Но нет, но хочу об этом: все дело не в нем самом, а в ином — и в иных.
Я вернулся в Венесуэлу.
Не знаю почему, но весь путь домой, где — я знал это — меня ждали торжествующий и ликующий Каракас и слава, мне было грустно в глубинах сердца. Белые стены, пустынные улицы Коро все не шли вон из головы. Странное существо человек: я весело ехал — первый-то раз — в те штормы и неизвестность и тоскливо спешил ныне в верные объятия друзей. То ли досадно мне было, что без меня… без меня, а я еду лишь на готовое? Может быть. Дело, конечно, не только в этом, но было и это.
Меня встречали прекрасно. Я прибыл в середине декабря, через несколько дней после Боливара, он успел подготовить весь город, и не было предела восторгам. Было хорошее время года, когда уже кончились длительные дожди и не началась еще январская сушь; ослепительно зеленели холмы в отдалении, воздух был свеж и ясен, люди… Нет, не хочу, не хочу вспоминать. Слишком это бередит душу.
Прошли восторги, начались будни. Я возглавил Патриотическое общество, мои молодые друзья горячо помогали мне и, казалось, забыли о собственных выгодах. Может быть, такая жизнь началась потому, что душой всему был Боливар, который горел делом. (Им нужен был мой авторитет, а остальное они имели сами.) Я, однако, не мог на него положиться полностью: он иногда спешил, торопился, возбуждался до одурения и в жажде слепого действия способен был потерять рассудок. Я вынужден был его сдерживать, контролировать и, так сказать, возвращать в упряжку. Я не могу сказать, что он слишком болтлив (хотя он болтлив) и неделовит, но в нем и тогда уже было это свойство то ли гения, то ли безумца — терять ощущение реальности и все ставить на карту. Ему везло, он выигрывал — признак гения! — и все-таки для политика все это, по моему глубокому убеждению, не достоинство. Всегда наступает похмелье. Каков Боливар в этой ситуации, мне неизвестно; и догадаться трудно. В его победной деятельности есть что-то раздражающее, нервозное и даже надрывное; а вот каков он при поражении?
Я не могу не думать о нем; я предчувствую: в будущих грозах страны будет витать его имя.
Мы утвердили государственный флаг, его цвета предложены мною. Мы отстаивали унитарную форму правления: в данный момент единство — главный залог успеха. Испанцы еще сильны; они коварны, жестоки, пойдут на все… Но тщетны были все наши речи: провинции требовали федерации. В каждой, конечно, сидел свой доморощенный атаман, который мнил себя будущим Бонапартом; все было ясно, но от этого не становилось легче. Все это, однако, подробности, а главное, основное сияло светло и радостно: свобода, свобода… свобода. Но не было спокойствия в моем сердце. Дело не в бунте в столице; он оказался не силен. Дело в ином.

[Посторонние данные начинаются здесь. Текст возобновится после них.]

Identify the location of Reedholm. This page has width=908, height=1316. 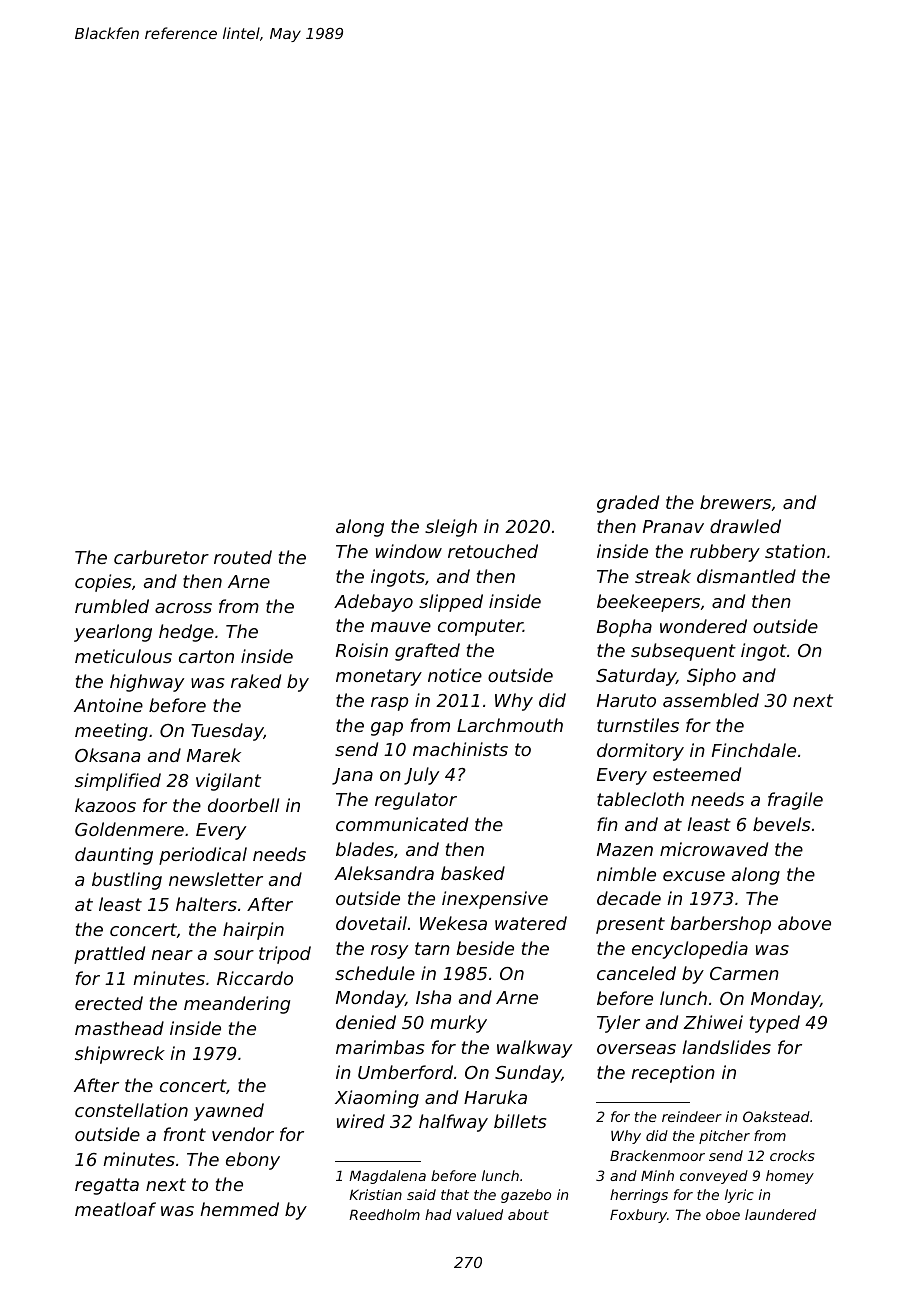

Да, не было спокойствия в моем сердце; я говорю это не задним числом — я говорил, я чувствовал и тогда.
И когда сообщили о мятеже в Валенсии, я принял это как должное: всякое разрешение лучше, чем тоскливое, неопределенное ожидание. Теперь, по крайней мере, перед глазами было что-то известное… Я предчувствовал, что это только начало, но не могло же все сразу свалиться на голову. Дело за делом, беда за бедой — быть может, как-нибудь и распутаем.
Я предчувствовал многое, но, разумеется, я не мог предвидеть землетрясения. С другой стороны, думая теперь об этом ужасном и роковом событии, заставившем вновь листать Апокалипсис, я прихожу к выводу, что и оно не стоит в стороне от моих ошибок. Как бы сказать? Это сложное чувство; но когда имеешь дело с такой землей, как Америка, нужно все учитывать, все предвидеть. Землетрясения и вулканы и мощная, девственная, невиданная в Европе природа оказывают там колоссальное влияние на жизнь народов, входят в нее как ее непременная составная, ее выражение, символ, ее стихия и даже причина. Многие там, в Америке, убеждены, что войны и мир народов связаны, например, с периодами извержения Котопахи; и можно сколько угодно смеяться над этим, сидя у книжных полок в Вест-Энде и глядя на ровные газоны, но поезжайте в Америку, посмотрите на белые Анды в черных, бессонных, тихих, неутомимых дымах — и сердце зайдется.